Несколько минут он молчал, точно обдумывал что-то.

- Да ведь это всё вовсе и не ново, - со вздохом в конце концов проронил он. - Мы вечно стремимся обозначить нечто подиковиннее да поновее, а суть-то как раз не в новизне. Поголовные умопомешательства, когда целые толпы, помрачённые дурью, становились абсолютно управляемыми, в старину именовали ересями. Классический признак такого сумасбродства - искреннее непонимание оставшихся в живых участников дурных событий, как такое вообще могло случиться? В этом - нечто от глубокого гипноза, наркоза, черепно-мозговой травмы. Но это не гипноз. На людей просто находит дьявольское помрачение. И тогда сотни начинают делать что-то невообразимо нелепое, месить нитроглицерин или печатать прокламации, словно жить естественными человеческими чувствами недостойно, стыдно. Следом появляются Рахметовы, готовые изуродовать себя и спать на гвоздях, а потом приходят уже готовые уродовать других только потому, что те не хотят спать на гвоздях..."Бросить бы всё это к чёртовой матери и просто жить..." Стало быть, он всё же понимает, что "не живёт"? Но понимает ли он, что просто нежить?

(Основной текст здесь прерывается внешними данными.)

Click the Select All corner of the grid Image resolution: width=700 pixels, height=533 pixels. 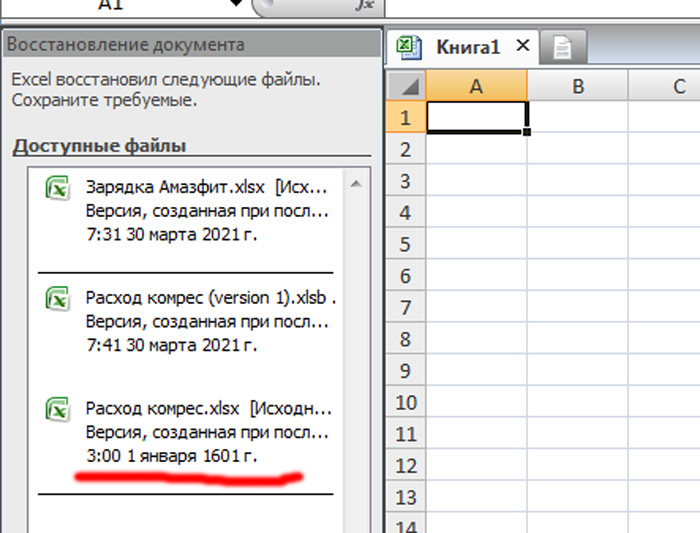[405, 86]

...Дибича измотал и измучил состоявшийся разговор. Но стоя в тёмной аллее чалокаевского дома, Дибич задумался о другом. Слова цыганки звенящим аккордом всплыли в мозгу. "Не к добру ты влюбился..." Андрей полагал, что от этой белокожей куклы с волосами цвета темной меди ему нужно лишь обычное мужское удовольствие. Волна холодного бешенства, затопившая его при взгляде Климентьевой на Нальянова, была вызвана, по его мнению, просто уязвлённым самолюбием. Но нет... Слова Нальянова о ревности. Да, он ревновал. Ревновал. Он не хотел отдавать эту рыжеволосую красотку сопернику, и самолюбие тут было ни при чём.

Ведь заныло сердце.

Леонид Осоргин по пути домой с кладбища зашёл к брату: тот снимал квартиру в Дегтярном переулке. Оказалось, Сергей, уйдя ещё с заупокойной службы, встретил старых приятелей по университету, Василия Арефьева и Виктора Галичева, и пригласил их к себе - помянуть Вергольда. Леонид, едва войдя, понял, что встреча с сокурсниками плавно перетекла в попойку: на столе громоздились несколько бутылок, нехитрая закуска из гастронома Галунова и гора грязной посуды. Леониду не хотелось ссоры, и он молча принял из рук Сергея протянутый ему стакан. Арефьев залихватски тяпнул стопку, закусил стерлядью, прожевал и низким басом вывел: "Смело, друзья, не теряйте бодрость в нера-а-авном бою..." Остальные вразнобой подхватили: "...Пусть нас по тюрьмам сажа-а-ают, пусть нас пытают огнём, пусть в рудники посыла-а-ают, пусть мы все казни пройдём!"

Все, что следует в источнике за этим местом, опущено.